I felt heat flush my cheeks, “You nearly got us killed. You still may have. I said that this was a bad idea, I told you more than once that the people here are not as we are. That they are animals in human clothes. You only have to look along the street to see it. But you did not listen, you never listen. Instead, you did what you always do, which is to go in bull-headed and without caution. We could have survived here. We could have stayed in the shadow and been left alone.”
“For what?” Caine spat, “To eat rat every night, to sleep next to a rusted blade in fear that someone might enter and kill us, whilst the critters try chew at our every limb. To hide from the guards constantly in fear that they might capture and send us to be slaves. We may as well be dead brother, I’d rather have taken my chances with the Locals, even now. You are right in saying that they are animals, but right now we have to be animals too. I will kill whom they have asked to. And you are going to help.”
“And what do you think happens to us after we kill this man? Do you seriously trust them to keep their word?”
Caine made no reply, instead, he shook his head, laid on his makeshift bed of hay, and faced the wall. “What choice do we have.” He said softly after a while.
I sighed a deep sigh and slowly took off my wet tunic. I put the Kwawans back in the chest and then placed my tunic close to the fire. I then buried myself in my own hay bed and did my best to keep myself warm. “This will lead to worse trouble brother; I can feel it.”
He didn’t say anything, but I knew he heard it. A moment later, he started to snore.
*
I was sat at the base of the hill. The burning sun of Telafa beamed brightly in a cloudless sky. The heat irradiated off my skin. The akerin were grazing the landscape. As was the season. They were Unaware, Unafraid. I had a strange admiration for them.

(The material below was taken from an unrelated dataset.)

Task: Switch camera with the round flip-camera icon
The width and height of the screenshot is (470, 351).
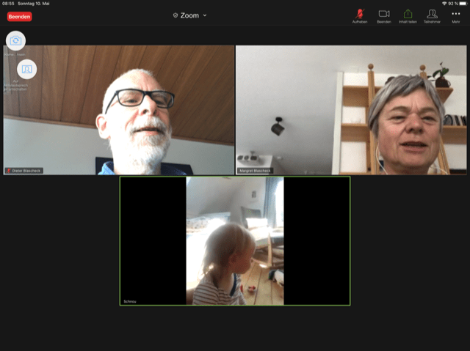Action: [x=15, y=40]
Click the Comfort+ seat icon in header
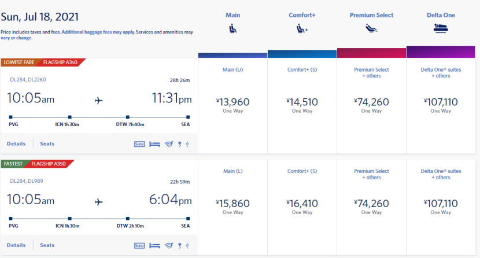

Sometimes it seemed better to be a beast.
“You look worried,” she said.
“I am,” I replied. “I feel as if we have left it too late; we should have fled with the rest.”
“Your father had his reasons for staying. Even your Uncle Gen didn’t protest it too much, that alone should tell you something.”
My mother’s voice was as reassuring as it always was. A wave of relief washed over me. Only mothers could do that, make everything feel calm when it's far from it.